Geçen hafta, AKP milletvekili, eski asker Mehmet Ali Çelebi ve diğer bazı AKP’li vekillerinin imzasıyla Meclise bir yasa teklifi sunuldu.
Teklif, özetle, eski askerlerin TV’lerde veya sosyal medyada konuşmasını suç sayıyor ve bu suçu altı aydan üç yıla kadar hapisle cezalandırıyor.
Teklif şu an Milli Savunma Komisyonunda. Bilindiği gibi, Komisyon Başkanı da Hulusi Akar. Dolayısıyla komisyondan hızlı bir geçiş bekleyebiliriz.
Emekli Amiral Atilla Kıyat, başlığını “Deli Saçması” koyduğu aynı konuyla ilgili yazısında, “zırva tevil götürmez” diyerek teklifin yasalaşmayacağına duyduğu inancı belirtmiş. Ama ben yine de tevil etmeye çalışacağım. Bu tevil yoluyla zırvanın gerçekten de zırva olduğunu anlatabilmeyi umuyorum.
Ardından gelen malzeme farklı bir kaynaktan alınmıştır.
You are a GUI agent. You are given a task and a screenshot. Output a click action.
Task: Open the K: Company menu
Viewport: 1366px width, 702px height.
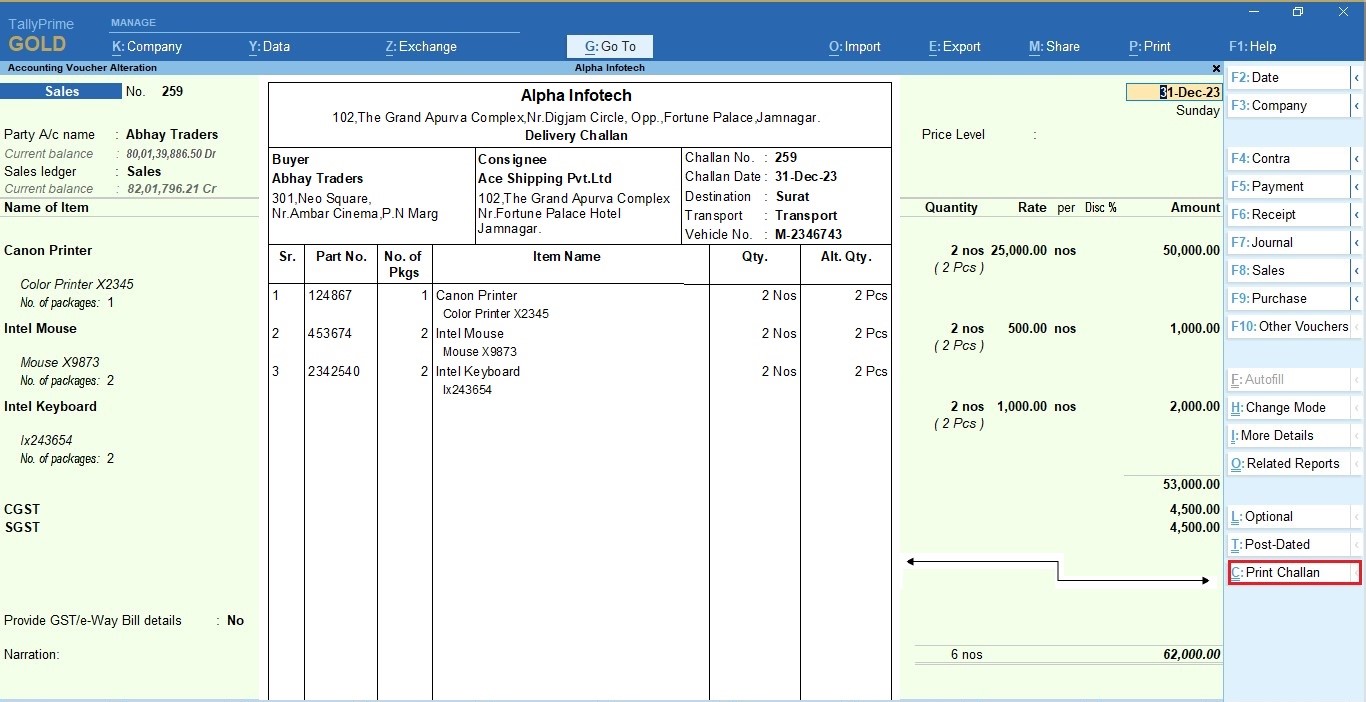pos(146,46)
Evvela: Neden böyle bir yasa değişikliğine gerek duyuldu? Bunun cevabını bulacağımız yer elbette teklifte yer alan gerekçe kısmı.
Sunulan yasa teklifinin gerekçesine bakıldığında, çoğu durumda olduğu üzere, gerekçenin lafzen belirtilir gibi yapılıp belirtilmediği görülüyor. Yasama üyelerimiz, gerekçeyi açıkça ortaya koymak yerine, yasa metnini aynen alıntılayıp sonuna bir “…sı amaçlanmıştır” ibaresi eklemeyi ve bunun adına “gerekçe” demeyi tercih etmiş.
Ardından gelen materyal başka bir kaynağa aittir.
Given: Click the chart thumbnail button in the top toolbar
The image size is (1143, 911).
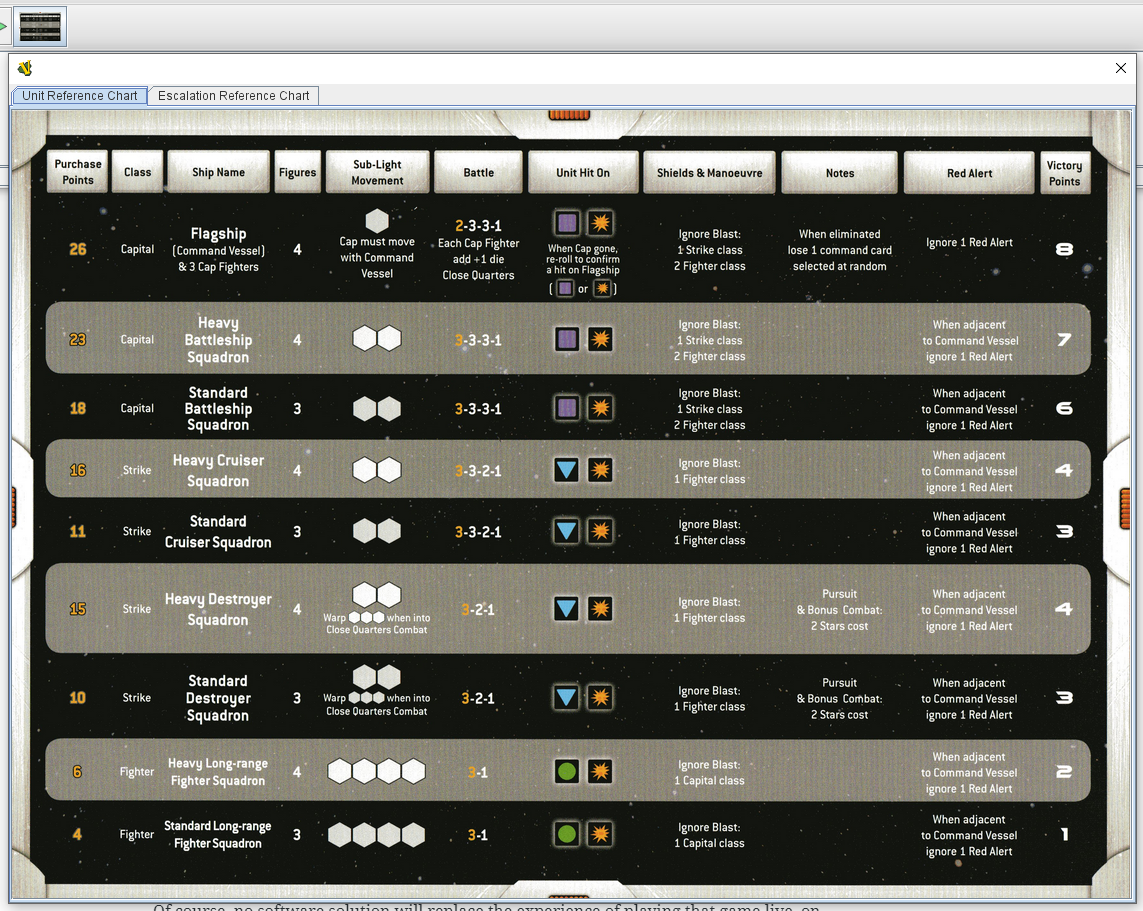Looking at the screenshot, I should click(x=40, y=26).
Yasa teklifi, eski askerlerin, yani artık askerî hiyerarşiye bağlı olmayan, üniforma giymeyen, amir olmayan, amiri de olmayan sivil yurttaşların ifade özgürlüğünü, Askeri Ceza Kanununun 95’inci maddesinin bir fıkrasına yaptığı eklemeyle sakatlamayı amaçlıyor.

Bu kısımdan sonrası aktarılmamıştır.